======== Data for the task ========

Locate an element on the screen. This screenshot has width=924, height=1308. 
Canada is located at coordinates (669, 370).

========
======== Data for the task ========

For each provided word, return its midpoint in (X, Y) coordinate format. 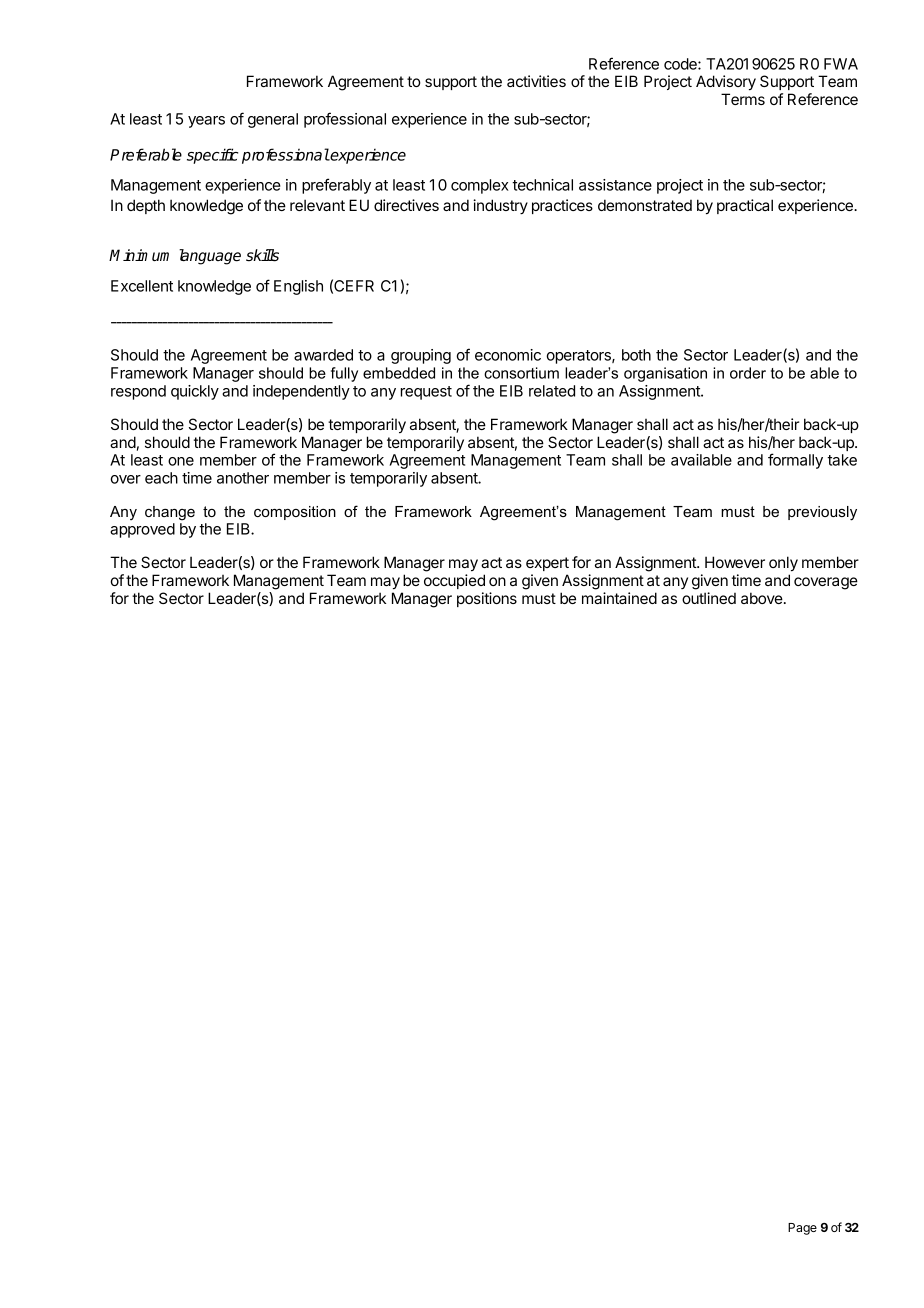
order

========
======== Data for the task ========

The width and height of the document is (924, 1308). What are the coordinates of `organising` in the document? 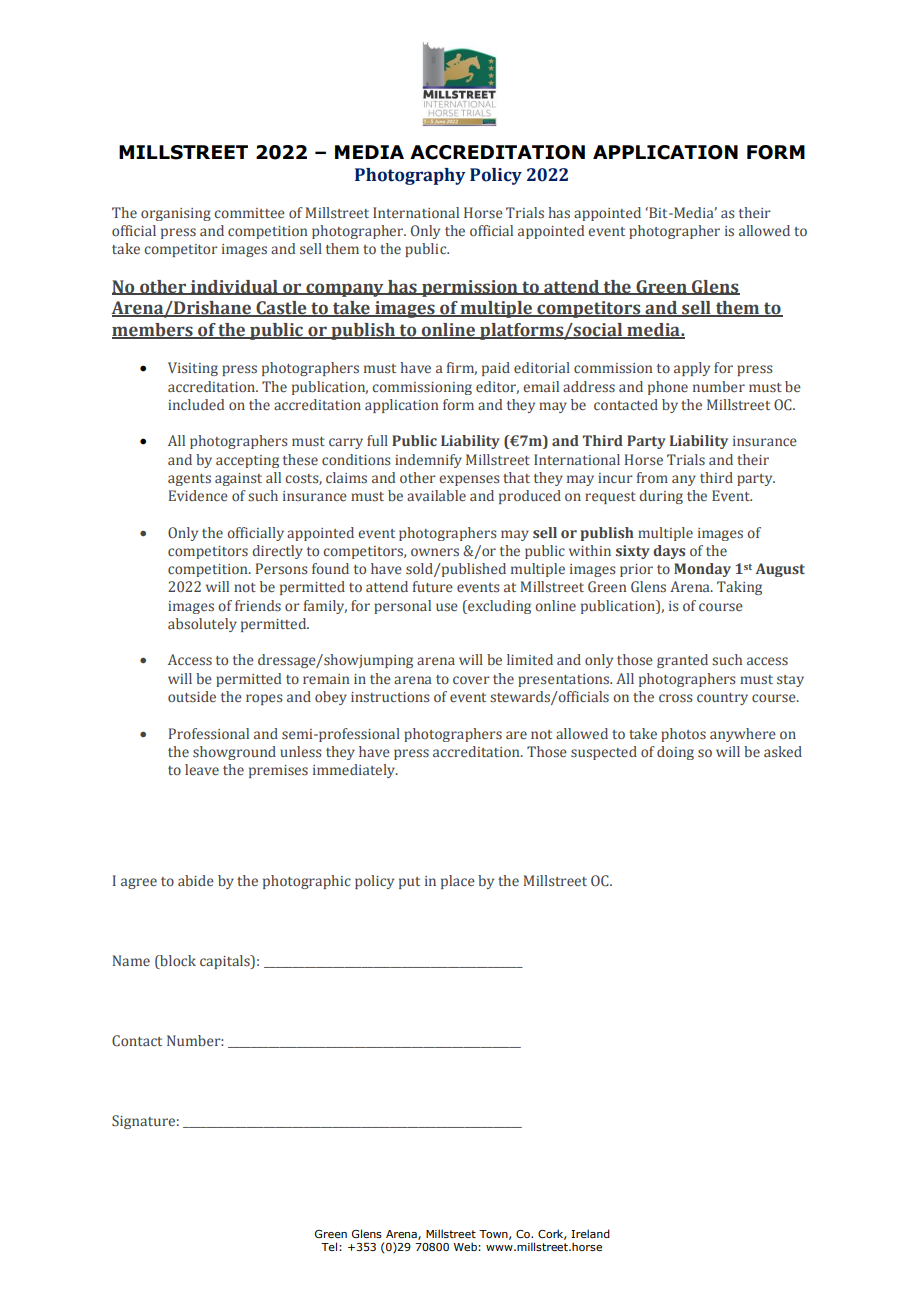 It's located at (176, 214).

========

Task goal: Can you give again, word for word, the lines of the records that start with the line containing "Locate an element" and run through the line containing "Canada is located at coordinates (669, 370)."?

Result for this exercise:
Locate an element on the screen. This screenshot has width=924, height=1308. 
Canada is located at coordinates (669, 370).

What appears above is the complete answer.